General Matrix Multiply

From Wikipedia, the free encyclopedia

The General Matrix Multiply (GEMM) is a subroutine in the Basic Linear Algebra Subprograms (BLAS) which performs matrix multiplication, that is the multiplication of two matrices. This includes:

SGEMM for single precision,
DGEMM for double-precision,
CGEMM for complex single precision, and
ZGEMM for complex double precision.

GEMM is often tuned by High Performance Computing vendors to run as fast as possible, because it is the building block for so many other routines. It is also the most important routine in the LINPACK benchmark. For this reason, implementations of fast BLAS library typically focus first on GEMM performance.

[edit] Operation

The xGEMM routine calculates the new value of matrix C based on the matrix-product of matrices A and B, and the old value of matrix C

$C \leftarrow \alpha A B + \beta C$

where $α$ and $β$ values are scalar coefficients.

The Fortran interface for these procedures are:

SUBROUTINE xGEMM ( TRANSA, TRANSB, M, N, K, ALPHA, A, LDA, B, LDB, BETA, C, LDC )

where TRANSA and TRANSB determines if the matrices A and B are to be transposed. M is the number of rows in matrix A and C. N is the number of columns in matrix B and C. K is the number of columns in matrix A and rows in matrix B. LDA, LDB and LDC specifies the size of the first dimension of the matrices, as laid out in memory; meaning the memory distance between the start of each row/column, depending on the memory structure.

[edit] Optimization

Not only is GEMM an important building block of other numeric software, it is often an important building block for calls to GEMM for larger matrices. By decomposing one or both of the input matrices into block matrices, GEMM can be used repeatedly on the smaller blocks to build up a result for the full matrix. This is one of the motivations for including the $β$ parameter, so the results of previous blocks can be accumulated. Note that this requires the special case $β = 1$ which many implementations optimize for, thereby eliminating one multiplication for each value of C.

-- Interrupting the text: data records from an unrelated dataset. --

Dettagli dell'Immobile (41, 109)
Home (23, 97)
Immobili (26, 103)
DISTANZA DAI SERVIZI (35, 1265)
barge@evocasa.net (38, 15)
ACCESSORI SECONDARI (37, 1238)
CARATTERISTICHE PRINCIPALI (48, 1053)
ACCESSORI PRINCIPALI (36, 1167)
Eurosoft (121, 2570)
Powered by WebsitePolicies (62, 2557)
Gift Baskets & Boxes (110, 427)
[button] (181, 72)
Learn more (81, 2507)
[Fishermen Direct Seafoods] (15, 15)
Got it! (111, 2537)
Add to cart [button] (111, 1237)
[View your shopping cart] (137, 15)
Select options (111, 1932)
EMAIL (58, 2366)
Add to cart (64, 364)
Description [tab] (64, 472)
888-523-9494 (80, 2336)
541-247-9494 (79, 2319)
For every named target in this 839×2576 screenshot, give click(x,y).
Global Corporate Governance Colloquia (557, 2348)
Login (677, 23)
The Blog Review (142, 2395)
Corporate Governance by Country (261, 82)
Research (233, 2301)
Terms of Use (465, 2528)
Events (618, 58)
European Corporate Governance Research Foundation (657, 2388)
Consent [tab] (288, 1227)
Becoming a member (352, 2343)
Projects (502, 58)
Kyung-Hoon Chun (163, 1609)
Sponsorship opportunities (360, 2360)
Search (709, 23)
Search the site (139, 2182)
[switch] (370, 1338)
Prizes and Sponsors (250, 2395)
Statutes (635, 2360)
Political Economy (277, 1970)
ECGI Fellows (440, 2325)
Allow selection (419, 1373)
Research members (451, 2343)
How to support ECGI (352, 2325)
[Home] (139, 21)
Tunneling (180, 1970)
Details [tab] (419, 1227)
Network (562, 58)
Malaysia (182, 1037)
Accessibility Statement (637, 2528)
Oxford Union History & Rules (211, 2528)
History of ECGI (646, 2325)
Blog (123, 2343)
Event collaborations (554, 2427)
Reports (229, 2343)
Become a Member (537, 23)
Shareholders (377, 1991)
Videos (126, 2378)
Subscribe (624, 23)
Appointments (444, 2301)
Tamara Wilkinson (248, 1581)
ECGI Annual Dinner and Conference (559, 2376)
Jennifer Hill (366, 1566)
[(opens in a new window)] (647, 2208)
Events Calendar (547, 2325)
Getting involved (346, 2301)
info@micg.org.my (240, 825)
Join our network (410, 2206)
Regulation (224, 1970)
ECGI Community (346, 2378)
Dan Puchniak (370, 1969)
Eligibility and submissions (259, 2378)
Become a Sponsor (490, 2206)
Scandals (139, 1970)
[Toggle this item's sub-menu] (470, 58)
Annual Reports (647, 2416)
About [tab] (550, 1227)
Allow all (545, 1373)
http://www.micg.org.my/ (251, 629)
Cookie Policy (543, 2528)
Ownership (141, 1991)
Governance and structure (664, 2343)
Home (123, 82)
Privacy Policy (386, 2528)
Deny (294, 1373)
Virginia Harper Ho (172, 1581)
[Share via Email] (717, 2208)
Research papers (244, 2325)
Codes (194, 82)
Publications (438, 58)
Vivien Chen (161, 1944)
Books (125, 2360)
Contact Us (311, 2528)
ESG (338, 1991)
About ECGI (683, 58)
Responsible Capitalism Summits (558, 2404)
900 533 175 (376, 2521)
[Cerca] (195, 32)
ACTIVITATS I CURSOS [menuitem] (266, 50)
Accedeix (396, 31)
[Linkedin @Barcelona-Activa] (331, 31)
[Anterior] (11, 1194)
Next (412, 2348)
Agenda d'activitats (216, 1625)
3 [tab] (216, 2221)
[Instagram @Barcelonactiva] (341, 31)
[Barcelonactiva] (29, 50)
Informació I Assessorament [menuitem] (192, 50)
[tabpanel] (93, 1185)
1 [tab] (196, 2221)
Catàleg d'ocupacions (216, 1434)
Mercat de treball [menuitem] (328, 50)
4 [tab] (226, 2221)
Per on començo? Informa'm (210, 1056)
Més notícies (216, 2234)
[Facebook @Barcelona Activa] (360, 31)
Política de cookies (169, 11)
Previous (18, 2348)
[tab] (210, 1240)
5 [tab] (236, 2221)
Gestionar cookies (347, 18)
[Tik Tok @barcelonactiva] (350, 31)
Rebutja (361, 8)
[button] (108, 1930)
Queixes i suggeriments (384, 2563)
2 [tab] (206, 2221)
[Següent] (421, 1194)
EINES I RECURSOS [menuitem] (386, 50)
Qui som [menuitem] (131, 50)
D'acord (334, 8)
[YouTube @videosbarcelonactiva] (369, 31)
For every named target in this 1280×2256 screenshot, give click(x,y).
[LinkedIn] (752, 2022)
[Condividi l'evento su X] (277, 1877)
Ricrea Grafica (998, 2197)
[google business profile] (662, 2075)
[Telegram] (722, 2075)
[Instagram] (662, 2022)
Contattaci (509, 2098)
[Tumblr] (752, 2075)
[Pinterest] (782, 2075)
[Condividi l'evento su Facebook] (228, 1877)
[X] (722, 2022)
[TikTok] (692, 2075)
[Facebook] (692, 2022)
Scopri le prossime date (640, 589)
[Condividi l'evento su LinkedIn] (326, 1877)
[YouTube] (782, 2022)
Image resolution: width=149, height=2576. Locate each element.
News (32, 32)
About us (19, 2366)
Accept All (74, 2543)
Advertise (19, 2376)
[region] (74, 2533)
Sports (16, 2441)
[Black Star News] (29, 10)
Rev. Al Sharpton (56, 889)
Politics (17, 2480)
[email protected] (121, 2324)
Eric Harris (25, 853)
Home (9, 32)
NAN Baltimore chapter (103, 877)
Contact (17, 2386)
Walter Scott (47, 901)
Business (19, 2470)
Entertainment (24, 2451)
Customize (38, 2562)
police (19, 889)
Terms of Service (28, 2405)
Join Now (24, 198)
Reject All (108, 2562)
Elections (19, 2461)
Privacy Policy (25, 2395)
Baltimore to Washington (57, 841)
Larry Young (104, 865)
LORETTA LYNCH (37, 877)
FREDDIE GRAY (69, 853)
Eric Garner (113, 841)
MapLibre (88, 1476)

This decomposition allows for better locality of reference both in space and time of the data used in the product. This, in turn, takes advantage of the cache on the system. For systems with more than one level of cache, the blocking can be applied a second time to the order in which the blocks are used in the computation. Both of these levels of optimization are used in implementations such as ATLAS.